I always find it best to evenly dust metallic finishes and allow time to flash rather than go for the finish as you would with solid colour. Then apply a mist coat of lacquer and again let that flash off properly to seal the base coat before going for the finish with subsequent coats of lacquer.
Or, less likely, perhaps you have tried to put the first coat of lacquer on too wet. This can lift and pool the base coat making it look uneven. If you get a run it can drag the base coat down the panel and the run will show under the lacquer.


----------



## Bluenose123 (Oct 17, 2016)

So shall I go with lighter coats next time then? If so how many coats of base all together?


----------



## Sh1ner (May 19, 2012)

I work on the principle of when it looks even without lacquer it will be even when it has been lacquered.
It is not really a question of number of coats more of technique and distribution.
Once you have laid a coat or two to get the feel and look of it, with basecoat you can fade in or out by moving faster or slower over patches that appear uneven or turning the gun down and spraying less paint without having to apply a coat over the whole panel. Just puff it on.
It is not something you can do with solid colour in the same way. That is what I mean by dusting and not applying too wet. It is like dusting the the paint on until it is even.
Not unlike as you would fade one panel into another. If you spray wet and just stop halfway along a panel you might as well not have bothered. Whereas if you start and then move faster or pull away away and then stop you will not apply as much paint and the colours above and below can blend/merge and not draw the eye.


----------



## Ford8loke (Jan 11, 2016)

As mentioned in the other replies you need to finish with a "drop coat" to create an even tone and to allow the metallic flake to sit correctly. 

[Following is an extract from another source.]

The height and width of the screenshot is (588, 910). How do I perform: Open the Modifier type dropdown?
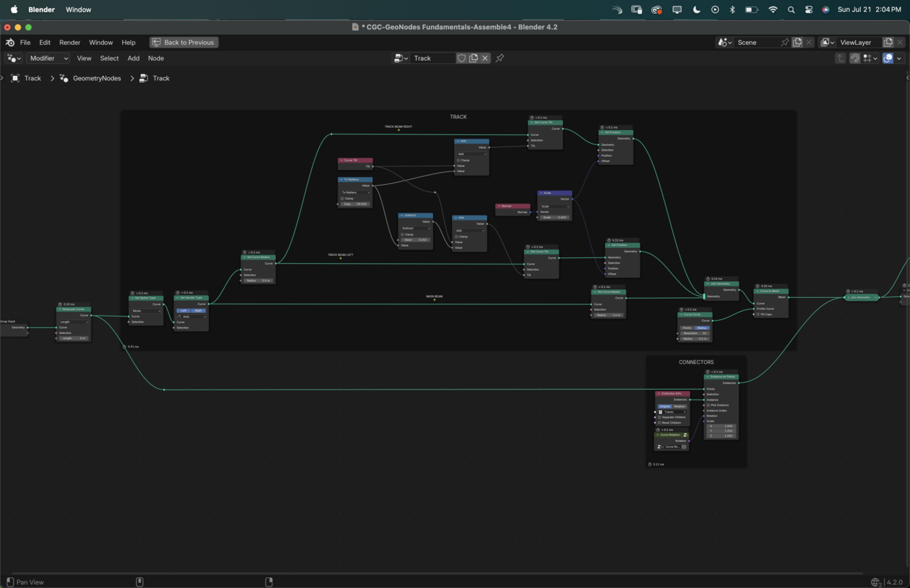point(48,58)
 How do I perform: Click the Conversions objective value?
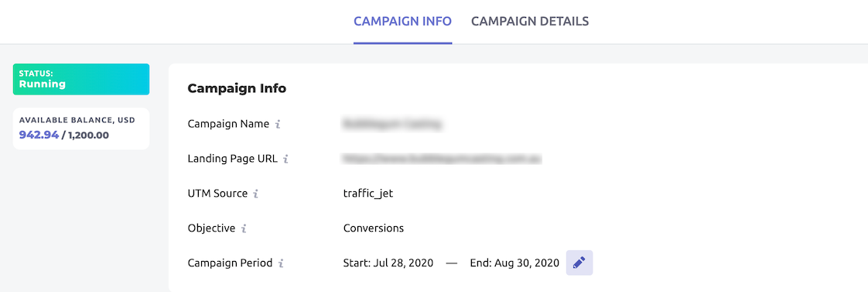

To apply a drop coat half the pressure your running through your gun and increase the distance from the panel.

You should be able to physically see the paint/flake drop onto the panel hence the term "drop coat".


----------



## Bluenose123 (Oct 17, 2016)

So build up light coats then. 
Would you recommend shaking the spray gun every few passes so that the metallic flakes don't sink to the bottom of the spray gun cup?


----------



## Ford8loke (Jan 11, 2016)

Bluenose123 said:


> So build up light coats then.
> Would you recommend shaking the spray gun every few passes so that the metallic flakes don't sink to the bottom of the spray gun cup?


It's not something I've ever done. I'd concentrate more on the application method and stick to the guidance above.

Btw silver is probably the hardest colour to paint with regarding patchyness and colour matching.


----------



## JCoxy (Dec 21, 2011)

The flakes won't all settle to the bottom that quickly. Yes that after a few days you look in the paint tin and it's all sludge at the bottom and thinner at the top


----------



## Bluenose123 (Oct 17, 2016)

Thanks for the replys people, hopefully it goes right this time haha


----------